La cesación de pagos colectiva produjo una andanada de quiebras y el colapso del sistema financiero fue inexorable. Los que pudieron huyeron dejando sus pertenencias. Las casas, donde pocos días antes sonaban voces, llantos y risas, se vaciaron y quedaron en silencio. La ciudad entera había muerto. Todo parecía perdido, la enfermedad atacaba sin piedad burlándose de la medicina y esparciendo la muerte sin distinción de razas y credos, igualando a todos con imparcialidad al dictar su sentencia inapelable. Pero de pronto, a mediados de junio, con el frío, se retiró junto con la desaparición del mosquito que la transmitía. Buenos Aires se recuperó y en pocas décadas pasó a ser una de las capitales más prósperas y bellas del mundo.

En nuestra situación actual no se puede leer este capítulo pavoroso de la historia argentina sin tener un sentimiento de empatía y proximidad con los seres humanos que lo padecieron: estamos inmersos en el mismo drama. Y lo sucedido antes ejemplifica un presente crítico y nos advierte sobre la eventualidad de que las cosas vayan peor.

"Estamos cegados por la incertidumbre y no sabemos cómo ni cuándo cesará la pesadilla. Un estudio de científicos de la Universidad de Harvard, ha descubierto que es probable que las medidas de distanciamiento social por única vez sean insuficientes, por lo que es posible que los aislamientos se conviertan en algo natural en el futuro inmediato, modificando radicalmente nuestra existencia".


Vemos cómo diariamente se enferman y mueren cada vez más personas que no son simplemente un número: todos son padres, madres, hijos, abuelos y nietos de alguien que ni siquiera ha tenido el consuelo de cuidarlos en su última hora, ni llorarlos, ni despedirlos. Podemos ser cualquiera de ellos; somos ellos. Sabemos que muy probablemente, en las próximas semanas, la pandemia alcance proporciones desconocidas y sólo esperamos no contagiarnos ni contagiar a otros.
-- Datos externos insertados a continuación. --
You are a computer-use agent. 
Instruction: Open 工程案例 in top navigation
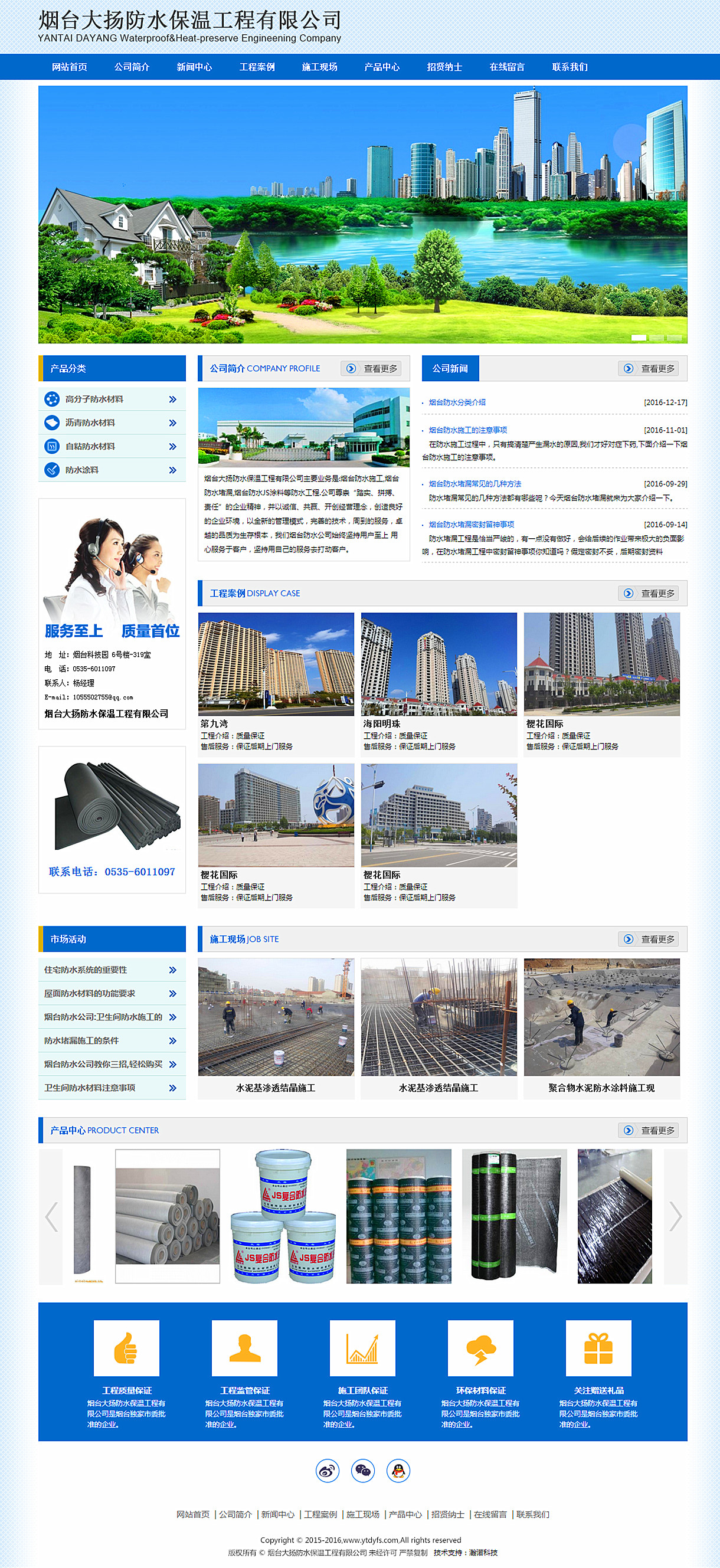click(x=257, y=67)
Tememos por quienes amamos y le tememos al resto con un miedo primitivo, casi tribal. Nuestra vida cotidiana, nuestras decisiones más elementales como salir a la calle, dar un paseo por la plaza o sentarnos a tomar un café, han dejado de pertenecernos para transformarse en un asunto de interés público. Tenemos la sensación de que nuestra vida ha dejado de pertenecernos. Si caemos enfermos seremos apartados, sin despedidas, ni besos ni abrazos. Percibimos que la economía se hundirá con la cuarentena, que el gobierno no tiene un plan integral que la rescate y nadie, en sus cuentas personales, está exento de la bancarrota.
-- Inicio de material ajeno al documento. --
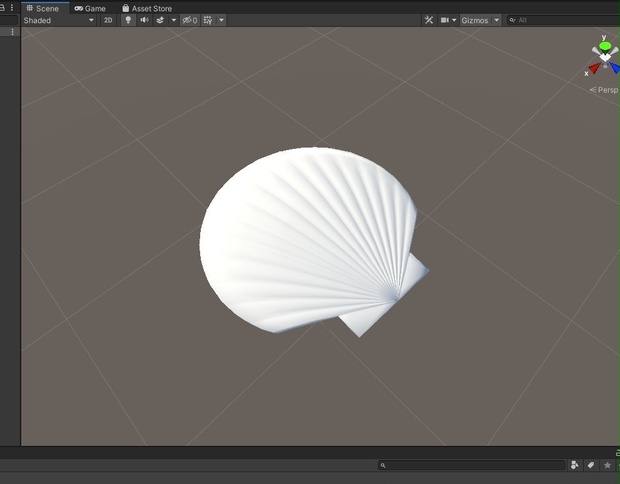The image size is (620, 484).
Task: Open the component editor tools wrench icon
Action: tap(429, 20)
Estamos cegados por la incertidumbre y no sabemos cómo ni cuándo cesará la pesadilla. Un estudio de científicos de la Universidad de Harvard, ha descubierto que es probable que las medidas de distanciamiento social por única vez sean insuficientes, por lo que es posible que los aislamientos se conviertan en algo natural en el futuro inmediato, modificando radicalmente nuestra existencia. Sin embargo, así como un día la fiebre amarilla remitió y la normalidad fue volviendo poco a poco, esperamos recuperar nuestras vidas al final de la tragedia colectiva que, en algún momento, efectivamente sucederá, abriendo un nuevo capítulo en la historia universal. 

Las personas -señalaba el siquiatra austríaco Víctor Frankl desde su experiencia en los campos de concentración donde estuvo recluido durante la Segunda Guerra- conservan, en todo caso y por difíciles que las condiciones sean, la libertad y la posibilidad de optar por o contra la influencia del medio en que viven y que no pueden llevar lo que merece llamarse una existencia, sin un punto fijo en el horizonte del porvenir. Encontrar ese punto de sostén espiritual que proporcione la fuerza necesaria para no caer en la apatía, es nuestra responsabilidad: la de mujeres y hombres obligados a transitar estas horas singulares.